Given instruction: Copy the records below word for word, from the line that contains "The height and width of the screenshot is (306, 573)." through the end of the records. Leave the pictures out.

═══

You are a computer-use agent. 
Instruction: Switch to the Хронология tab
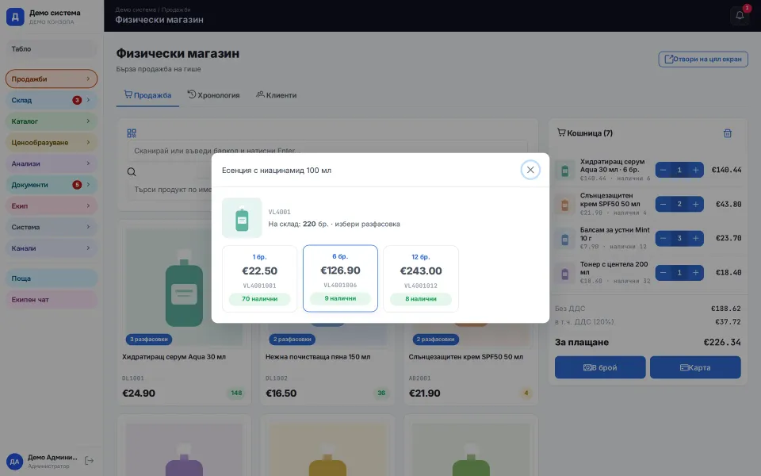tap(213, 95)
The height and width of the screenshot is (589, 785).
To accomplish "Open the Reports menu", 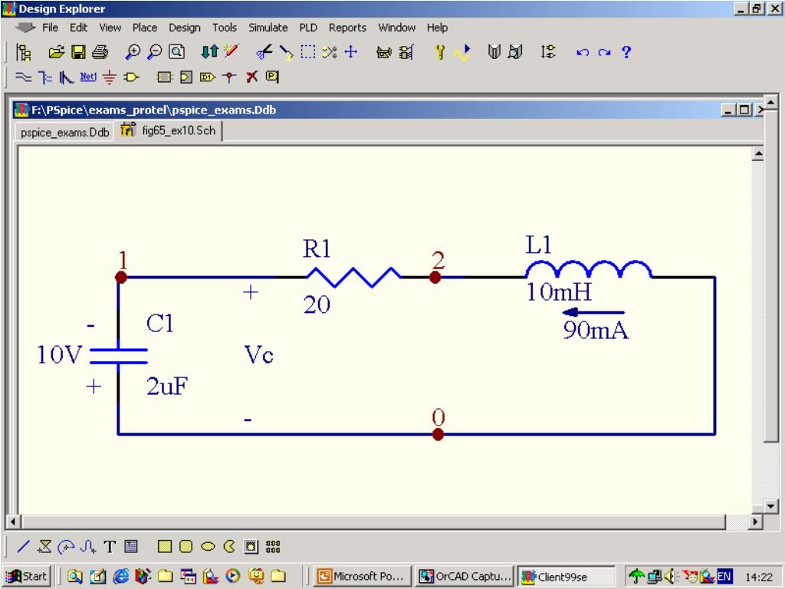I will (347, 28).
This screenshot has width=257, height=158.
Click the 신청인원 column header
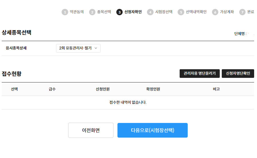(x=103, y=89)
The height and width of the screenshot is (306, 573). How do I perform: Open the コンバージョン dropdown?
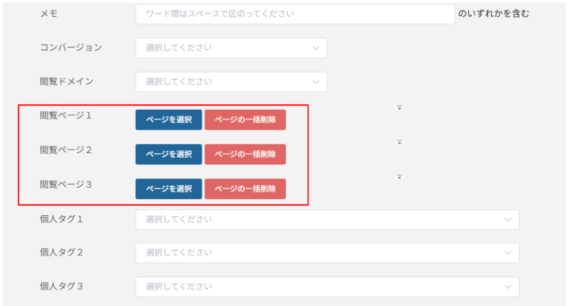pyautogui.click(x=231, y=48)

═══

Solution for this exercise:
The height and width of the screenshot is (306, 573). How do I perform: Open the コンバージョン dropdown?
pyautogui.click(x=231, y=48)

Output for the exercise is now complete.